Staff education and competencies

  • Develop a credentialing process to ensure that all practitioners expected to hang epidural infusions and program pumps are competent.
  • Heighten awareness of the risk for mix-ups between epidural and IV infusions among clinical staff.
  • Educate staff who prescribe, dispense, and care for patients receiving bupivacaine to recognize and manage toxicity using the established resuscitation protocol.

Recommendations for the medical device and pharmaceutical industry

  • Design and manufacture unique epidural connectors that cannot be connected to IV ports, or vice versa.
  • Design pumps used to administer epidural medications in a way that clearly differentiates them from pumps used to administer IV infusions.
  • Provide more commercially available epidural medications in ready-to-use, bar-coded containers that look different than IV medication containers.
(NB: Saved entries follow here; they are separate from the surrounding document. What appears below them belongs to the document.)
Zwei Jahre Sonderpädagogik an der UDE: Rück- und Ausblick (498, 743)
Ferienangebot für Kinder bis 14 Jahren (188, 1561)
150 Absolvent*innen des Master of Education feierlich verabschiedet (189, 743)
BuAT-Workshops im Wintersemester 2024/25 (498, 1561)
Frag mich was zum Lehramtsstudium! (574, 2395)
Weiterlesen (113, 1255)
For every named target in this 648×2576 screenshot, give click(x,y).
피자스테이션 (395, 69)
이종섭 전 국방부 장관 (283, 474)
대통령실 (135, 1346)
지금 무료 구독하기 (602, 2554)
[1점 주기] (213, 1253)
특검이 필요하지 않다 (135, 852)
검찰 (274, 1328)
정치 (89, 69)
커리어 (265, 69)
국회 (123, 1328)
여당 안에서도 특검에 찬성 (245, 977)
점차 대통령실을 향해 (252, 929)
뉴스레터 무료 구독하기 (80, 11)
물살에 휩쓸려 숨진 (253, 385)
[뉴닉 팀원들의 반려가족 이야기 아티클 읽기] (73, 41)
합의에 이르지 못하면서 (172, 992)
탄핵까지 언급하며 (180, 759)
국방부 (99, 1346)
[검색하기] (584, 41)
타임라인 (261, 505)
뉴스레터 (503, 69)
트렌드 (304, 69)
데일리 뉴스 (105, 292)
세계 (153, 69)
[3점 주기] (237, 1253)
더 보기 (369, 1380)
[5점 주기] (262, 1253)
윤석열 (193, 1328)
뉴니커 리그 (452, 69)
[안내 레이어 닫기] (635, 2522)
  1. Institute for Safe Medication Practices (ISMP). More to the story. Safety Briefs. ISMP Medication Safety Alert! August 24, 2006:1-2. 
  2. National Patient Safety Agency (NPSA). Safer practice with epidural injections and infusions. Patient Safety Alert. March 28, 2007:1-8. Accessed on June 30, 2008
  3. NPSA. Stakeholder consultation summary; safer use of epidural medications. June 2008; personal communication from David Cousins to Michael Cohen.
  4. ISMP. IV potassium given epidurally: getting to the route of the problem. ISMP Medication Safety Alert! April 6, 2006:1-2. 
  5. ISMP. Fatal administration of IV vincristine. ISMP Medication Safety Alert! December 5, 2005:1-2.
  6. Hill M. Epidural drug drip ‘killed’ new mother. BBC News. February 5, 2008. Accessed on June 30, 2008.
  7. The Joint Commission. Tubing misconnections—a persistent and potentially deadly occurrence. Sentinel Event Alert. April 3, 2006; Issue 36. Accessed on June 30, 2008
  8. ISMP. Don’t use epidural tubing for an IV solution. ISMP Medication Safety Alert! January 17, 2006:1-2.
  9. ISMP. IV lipid emulsion for bupivacaine toxicity. ISMP Medication Safety Alert! December 14, 2006:3.